Melhor ainda: não se trata de mera coincidência. A emissora investe cada vez mais no protagonismo preto em sua teledramaturgia. Tanto é que mudou a etnia de Raquel no remake de ‘Vale Tudo’. A personagem interpretada por Regina Duarte em 1988 será vivida agora por Taís Araújo.
A atriz, aliás, é uma referência na luta por mais diversidade racial na TV. Estrelou com sucesso ‘Xica da Silva’, na extinta Manchete. Em 2004, foi a 1ª negra a ser protagonista na Globo ao interpretar Preta na novela das 7 ‘Da Cor do Pecado’.
Cinco anos depois, nova conquista: surgiu como a 1ª Helena negra de Manoel Carlos em ‘Viver a Vida’. A rejeição à modelo bem-sucedida que admitia ter feito um aborto por priorizar a carreira fez Taís cair em depressão. Demorou a se recuperar.
Ela argumentou que os telespectadores não estavam prontos para aceitar uma mulher preta rica, famosa e com total autonomia sobre o seu corpo, sem que antes fosse mostrada sua luta para alcançar o ápice. Não gostaram de vê-la tão poderosa sem “carregar uma corrente” primeiro. O nome disso seria racismo?
Situação semelhante acontece com Gabz em ‘Mania de Você’. Viola gerou elogios nos primeiros capítulos, quando era pobre e oprimida. Na passagem do tempo, ao voltar da Europa como chef de cozinha reconhecida e com dinheiro, e vencer um reality show gastronômico, houve estranhamento de parcela numerosa do público.
O martírio dela, após perder tudo em plano armado por Mavi (Chay Suede) e Luma (Agatha Moreira), não parece sensibilizar os noveleiros. “Como mulher negra, posso te dizer, que o nosso sofrimento pouco importa. Não somos vistas como humanas”, escreveu uma leitora da coluna, Luciana Carla, de 46 anos, teóloga, pedagoga e professora de educação infantil.
“... logo não importa se sofremos ou não. Se fomos abandonadas ou não. Nosso sofrimento não gera empatia, porque, apenas quem está conosco na base (da pirâmide social) se identifica com o sofrimento de uma mulher negra. Sentimos empatia pelos nossos iguais.”
Em seu e-mail, Luciana Carla reagiu ao artigo ‘Recentes protagonistas de novelas da Globo foram rejeitadas por motivo parecido’, de 15 de novembro, no qual a coluna aponta equivalência na rejeição a Viola, Aline (Bárbara Reis), de ‘Terra e Paixão’, e Brisa (Lucy Alves), de ‘Travessia’. As injustiças e tristezas impostas às três não foram suficientes para despertar a compaixão do telespectador.

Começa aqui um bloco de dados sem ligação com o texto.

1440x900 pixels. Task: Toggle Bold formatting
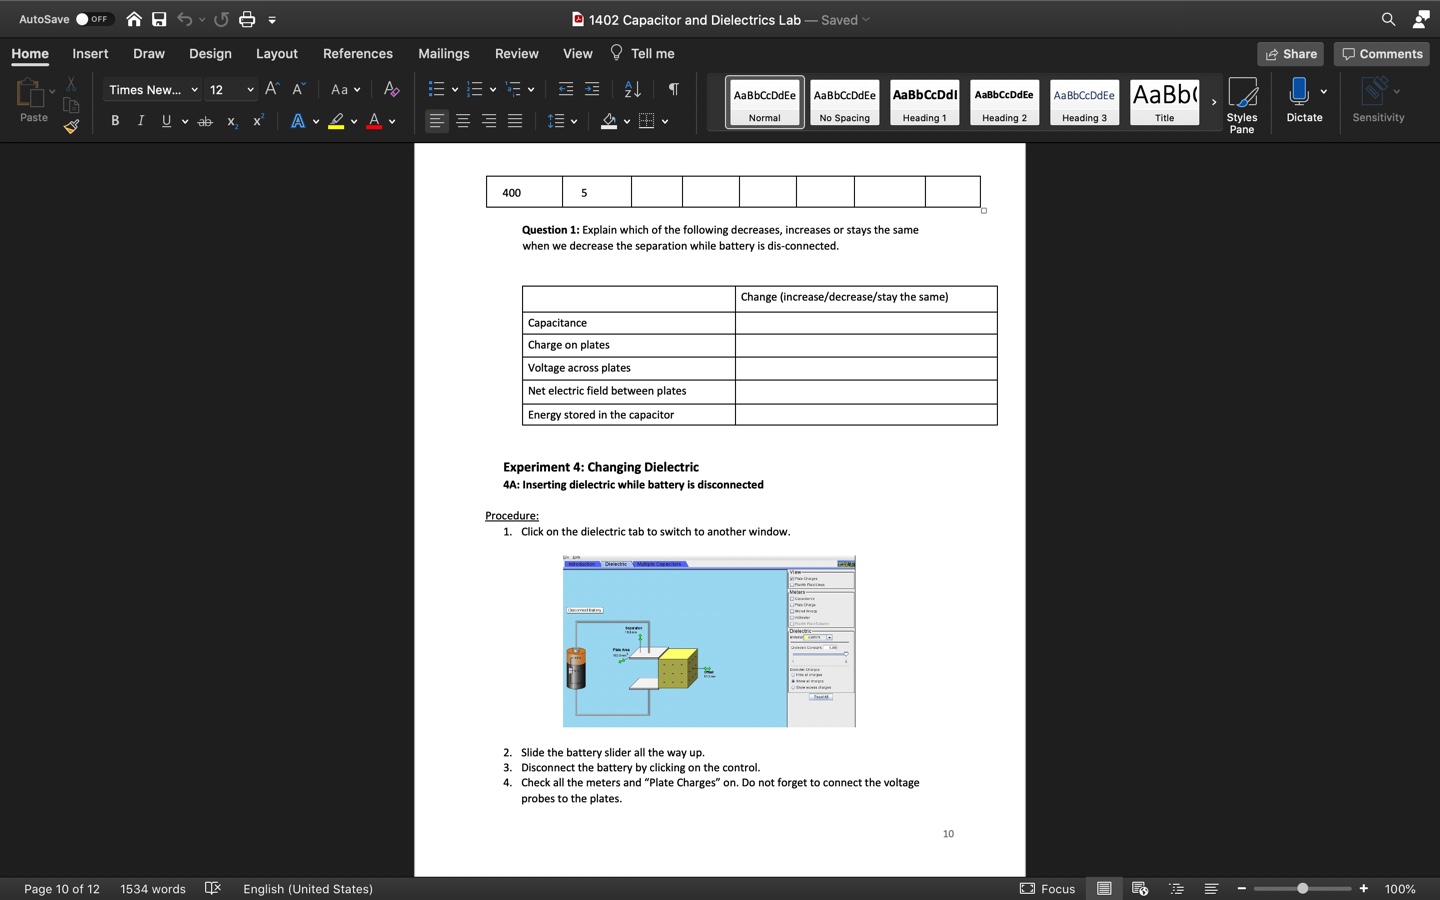pos(115,121)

No texto, este colunista não cita a questão racial: são três atrizes negras como protagonistas. Por isso, a leitora se manifestou para ressaltar que, na visão dela, com lugar de fala, não se trata de coincidência. Acredita que a cor da pele da personagem determina mais ou menos identificação, aceitação e torcida da parte do público.
Para não ficarmos apenas em exemplos recentes de provável racismo, vale destacar pelo menos 1 caso positivo: Sheron Menezzes experimentou aclamação popular com sua Sol em ‘Vai na Fé’, de 2012.
A coluna arrisca uma explicação: a personagem representava uma típica matriarca brasileira, com marido problemático, conflitos com as filhas, mãe doente, pouco dinheiro, sonhos frustrados e, apesar disso tudo, otimista em relação ao futuro e fiel a seus princípios morais. Difícil resistir a esse ‘pacote’ emocional.